Il n’y a plus rien d’étonnant lorsque vient le temps d’aborder la question de l’anxiété de performance liée à l’avènement des réseaux sociaux . Depuis Facebook, Instagram et tutti quanti, l’expression «l’herbe est toujours plus verte chez le voisin» prend des proportions ridicules directement liées au nombre de gens auxquels nous sommes en mesure de nous comparer. Malheureusement, ces gens, pour la plupart des inconnus, sont maintenant des millions, et ce, à quelques clics seulement.
L’uniformité stylistique qui s’étend à nos gardes-robes, à nos maisons ou à notre manière de cuisiner s’étend également à nos lectures. Combien de photos soigneusement mises en scène de livres peut-on trouver sur Instagram? Il n’y a pas de limites. C’est parfois inspirant, ça nous permet peut-être de trouver des idées pour nos prochaines lectures ou d’avoir plus facilement accès à des auteurs auto-publiés. Par contre, bien souvent, les mêmes titres à la mode reviennent sans cesse dans nos newsfeeds, créant une impression de répétition lassante.
Depuis quelques années, j’ai l’impression que les gens s’efforcent d’avoir tous les mêmes goûts ou presque. Les mêmes préférences vestimentaires, cinématographiques, musicales, alimentaires, comme si cette mondialisation monstre qu’Internet a rendue si facile avait éliminé de facto toutes traces d’individualité. Et je m’inclus, bien sûr, dans le lot.
Il n’y a pas si longtemps, je choisissais mes livres au hasard de mes visites en librairie et à la bibliothèque, ne me fiant qu’aux suggestions faites en fonction de mes précédentes lectures par mes quelques ami.e.s très proches. Je les notais ensuite dans un calepin, question de me souvenir de ce que je voulais lire ou de ce que j’avais lu. Maintenant, je suis une avide utilisatrice de l’application Goodreads depuis 2012, et me fixe à chaque 1er janvier un objectif quantifiable de livres à lire pendant mon année.
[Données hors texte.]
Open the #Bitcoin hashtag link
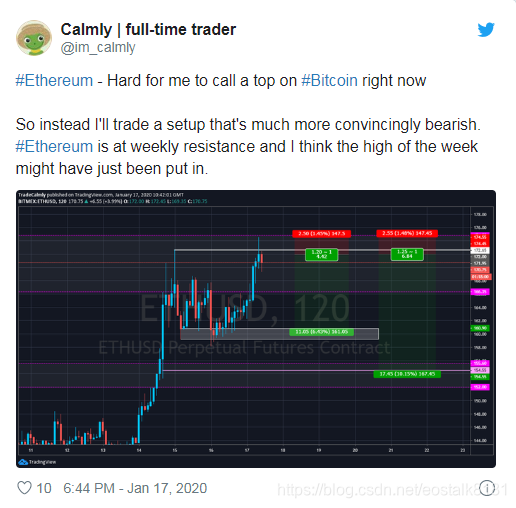The height and width of the screenshot is (508, 516). (329, 81)
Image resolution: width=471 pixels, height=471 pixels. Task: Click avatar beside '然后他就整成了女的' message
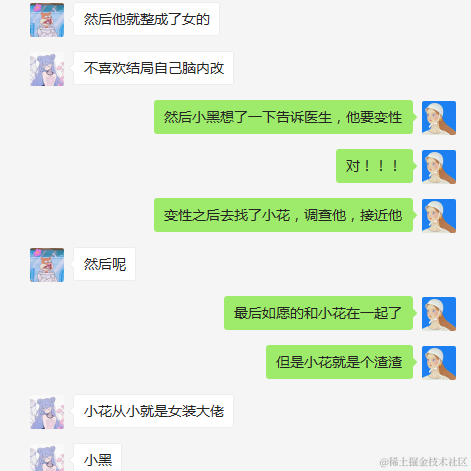point(47,20)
Bien sûr, de noter mes lectures sur une plateforme web m’aide à tenir le compte. Par contre, je remarque que le ridicule chiffre choisi en début d’année me met une pression totalement inutile de performance de lecture. Je prends moins le temps de savourer chaque page et, j’ai honte de l’avouer, je choisis parfois mes lectures en fonction de leur «facilité» ; prendre le temps de lire et de comprendre Spinoza, par exemple, devient un boulet qui me ralentirait dans mon but à atteindre. Je ne vous le fait pas dire; c’est d’un ridicule sans nom!
Et que dire des livres que je choisis de prendre en photos et de partager? C’est comme si certains livres, par exemple ceux de croissance personnels, me faisaient honte (même si quelques uns d’entre eux m’ont littéralement sauvé la vie, je pense entre autres à l’oeuvre de Nicole Bordeleau). Premièrement, depuis quand est-ce que partager mes lectures avec d’autres gens que mes *vrais* amis est devenu primordial, et deuxièmement, depuis quand est-ce que je ne me fous pas de mon street cred littéraire, de mon street cred tout court?
Cette pression que je ressens à sans cesse tout partager avec autrui est en train de miner mon expérience de lecture, il faut que je l’admette. Mais par où commencer? Dois-je me mettre à absolument tout partager ce que je lis question de briser la monotonie que je décrie tant? Ou dois-je simplement cesser carrément de rendre mes lectures accessibles aux autres par Internet?
Et vous, ressentez-vous une «pression (réseau) sociale littéraire»?
Si oui, de quelle manière se traduit-elle chez vous?
Je trouve que ton article est très pertinent et porte à réflexion. Je t’avouerais qu’en début d’année, j’ai lu quelques livres seulement parce que je les avais souvent vu passer sur Instagram! Après plusieurs lectures peu satisfaisantes, j’en suis revenue à mon ancienne façon de choisir des livres; je bouquine, je cherche, je m’informe… J’adore bookstagram car ça nous permet d’échanger avec d’autres passionnés comme nous. Mais oui, je trouve que trop souvent les lectures des abonnés sont uniformes. C’est pour ça, je pense, qu’il ne faut pas se laisser influencer, tant dans nos choix de lecture que dans ce qu’on choisit de partager par la suite.